> [Task prompt] Down to the last line, repeat the entries exactly.

> [Record extracts]
============

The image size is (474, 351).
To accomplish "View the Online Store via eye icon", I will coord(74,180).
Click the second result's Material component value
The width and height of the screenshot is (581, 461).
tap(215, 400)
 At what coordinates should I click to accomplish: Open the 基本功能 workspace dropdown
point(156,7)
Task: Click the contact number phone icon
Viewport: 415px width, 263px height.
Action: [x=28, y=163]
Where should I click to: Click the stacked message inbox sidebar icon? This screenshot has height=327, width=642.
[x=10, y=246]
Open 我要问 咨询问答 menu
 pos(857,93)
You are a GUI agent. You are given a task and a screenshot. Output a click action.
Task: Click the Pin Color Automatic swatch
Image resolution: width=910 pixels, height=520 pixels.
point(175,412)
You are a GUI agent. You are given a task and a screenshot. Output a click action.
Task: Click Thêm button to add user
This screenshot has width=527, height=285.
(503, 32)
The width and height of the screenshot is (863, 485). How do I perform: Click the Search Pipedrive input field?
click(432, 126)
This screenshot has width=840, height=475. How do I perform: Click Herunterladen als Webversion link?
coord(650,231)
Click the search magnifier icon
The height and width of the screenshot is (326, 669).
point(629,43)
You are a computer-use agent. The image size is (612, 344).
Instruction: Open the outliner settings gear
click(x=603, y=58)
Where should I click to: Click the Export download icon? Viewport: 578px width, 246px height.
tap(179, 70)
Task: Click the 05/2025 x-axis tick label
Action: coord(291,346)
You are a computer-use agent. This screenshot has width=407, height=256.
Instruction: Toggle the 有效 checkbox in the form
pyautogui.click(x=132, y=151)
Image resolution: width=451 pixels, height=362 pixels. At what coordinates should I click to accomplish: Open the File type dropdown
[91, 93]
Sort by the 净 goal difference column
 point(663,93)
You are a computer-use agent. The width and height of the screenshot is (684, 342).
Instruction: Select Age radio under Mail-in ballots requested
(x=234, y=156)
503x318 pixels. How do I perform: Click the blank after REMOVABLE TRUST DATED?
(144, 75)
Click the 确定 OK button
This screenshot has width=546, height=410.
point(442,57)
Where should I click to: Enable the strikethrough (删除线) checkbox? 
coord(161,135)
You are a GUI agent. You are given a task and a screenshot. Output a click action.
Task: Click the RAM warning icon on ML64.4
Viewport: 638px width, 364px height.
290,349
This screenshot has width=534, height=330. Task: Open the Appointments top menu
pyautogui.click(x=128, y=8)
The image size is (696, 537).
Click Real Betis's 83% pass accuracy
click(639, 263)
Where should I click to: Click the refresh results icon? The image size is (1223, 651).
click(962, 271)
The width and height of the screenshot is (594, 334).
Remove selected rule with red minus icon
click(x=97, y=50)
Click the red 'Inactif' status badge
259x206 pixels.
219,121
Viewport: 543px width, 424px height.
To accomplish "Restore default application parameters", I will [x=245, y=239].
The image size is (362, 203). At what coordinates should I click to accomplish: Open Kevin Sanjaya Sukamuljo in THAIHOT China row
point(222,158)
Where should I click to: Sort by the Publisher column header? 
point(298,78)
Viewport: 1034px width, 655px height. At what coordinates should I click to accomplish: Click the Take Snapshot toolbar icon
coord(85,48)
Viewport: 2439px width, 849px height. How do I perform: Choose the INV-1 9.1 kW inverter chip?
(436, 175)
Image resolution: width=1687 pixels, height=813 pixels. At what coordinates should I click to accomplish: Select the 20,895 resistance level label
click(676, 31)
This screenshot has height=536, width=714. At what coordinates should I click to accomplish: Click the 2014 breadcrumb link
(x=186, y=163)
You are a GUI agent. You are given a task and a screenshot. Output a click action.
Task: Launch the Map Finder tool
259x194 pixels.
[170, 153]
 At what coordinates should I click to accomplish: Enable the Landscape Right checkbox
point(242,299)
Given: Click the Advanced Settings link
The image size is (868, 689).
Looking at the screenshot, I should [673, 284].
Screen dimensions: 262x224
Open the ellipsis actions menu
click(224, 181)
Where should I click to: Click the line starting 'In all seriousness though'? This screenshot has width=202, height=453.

============

> [Problem solution]
The image size is (474, 351).
To accomplish "View the Online Store via eye icon", I will coord(74,180).
Click the second result's Material component value
The width and height of the screenshot is (581, 461).
tap(215, 400)
 At what coordinates should I click to accomplish: Open the 基本功能 workspace dropdown
point(156,7)
Task: Click the contact number phone icon
Viewport: 415px width, 263px height.
Action: [x=28, y=163]
Where should I click to: Click the stacked message inbox sidebar icon? This screenshot has height=327, width=642.
[x=10, y=246]
Open 我要问 咨询问答 menu
 pos(857,93)
You are a GUI agent. You are given a task and a screenshot. Output a click action.
Task: Click the Pin Color Automatic swatch
Image resolution: width=910 pixels, height=520 pixels.
point(175,412)
You are a GUI agent. You are given a task and a screenshot. Output a click action.
Task: Click Thêm button to add user
This screenshot has width=527, height=285.
(503, 32)
The width and height of the screenshot is (863, 485). How do I perform: Click the Search Pipedrive input field?
click(432, 126)
This screenshot has width=840, height=475. How do I perform: Click Herunterladen als Webversion link?
coord(650,231)
Click the search magnifier icon
The height and width of the screenshot is (326, 669).
point(629,43)
You are a computer-use agent. The image size is (612, 344).
Instruction: Open the outliner settings gear
click(x=603, y=58)
Where should I click to: Click the Export download icon? Viewport: 578px width, 246px height.
tap(179, 70)
Task: Click the 05/2025 x-axis tick label
Action: coord(291,346)
You are a computer-use agent. This screenshot has width=407, height=256.
Instruction: Toggle the 有效 checkbox in the form
pyautogui.click(x=132, y=151)
Image resolution: width=451 pixels, height=362 pixels. At what coordinates should I click to accomplish: Open the File type dropdown
[91, 93]
Sort by the 净 goal difference column
 point(663,93)
You are a computer-use agent. The width and height of the screenshot is (684, 342).
Instruction: Select Age radio under Mail-in ballots requested
(x=234, y=156)
503x318 pixels. How do I perform: Click the blank after REMOVABLE TRUST DATED?
(144, 75)
Click the 确定 OK button
This screenshot has width=546, height=410.
point(442,57)
Where should I click to: Enable the strikethrough (删除线) checkbox? 
coord(161,135)
You are a GUI agent. You are given a task and a screenshot. Output a click action.
Task: Click the RAM warning icon on ML64.4
Viewport: 638px width, 364px height.
290,349
This screenshot has width=534, height=330. Task: Open the Appointments top menu
pyautogui.click(x=128, y=8)
The image size is (696, 537).
Click Real Betis's 83% pass accuracy
click(639, 263)
Where should I click to: Click the refresh results icon? The image size is (1223, 651).
click(962, 271)
The width and height of the screenshot is (594, 334).
Remove selected rule with red minus icon
click(x=97, y=50)
Click the red 'Inactif' status badge
259x206 pixels.
219,121
Viewport: 543px width, 424px height.
To accomplish "Restore default application parameters", I will [x=245, y=239].
The image size is (362, 203). At what coordinates should I click to accomplish: Open Kevin Sanjaya Sukamuljo in THAIHOT China row
point(222,158)
Where should I click to: Sort by the Publisher column header? 
point(298,78)
Viewport: 1034px width, 655px height. At what coordinates should I click to accomplish: Click the Take Snapshot toolbar icon
coord(85,48)
Viewport: 2439px width, 849px height. How do I perform: Choose the INV-1 9.1 kW inverter chip?
(436, 175)
Image resolution: width=1687 pixels, height=813 pixels. At what coordinates should I click to accomplish: Select the 20,895 resistance level label
click(676, 31)
This screenshot has height=536, width=714. At what coordinates should I click to accomplish: Click the 2014 breadcrumb link
(x=186, y=163)
You are a GUI agent. You are given a task and a screenshot. Output a click action.
Task: Launch the Map Finder tool
259x194 pixels.
[170, 153]
 At what coordinates should I click to accomplish: Enable the Landscape Right checkbox
point(242,299)
Given: Click the Advanced Settings link
The image size is (868, 689).
Looking at the screenshot, I should [673, 284].
Screen dimensions: 262x224
Open the ellipsis actions menu
click(224, 181)
Where should I click to: Click the line starting 'In all seriousness though'? This screenshot has width=202, height=453.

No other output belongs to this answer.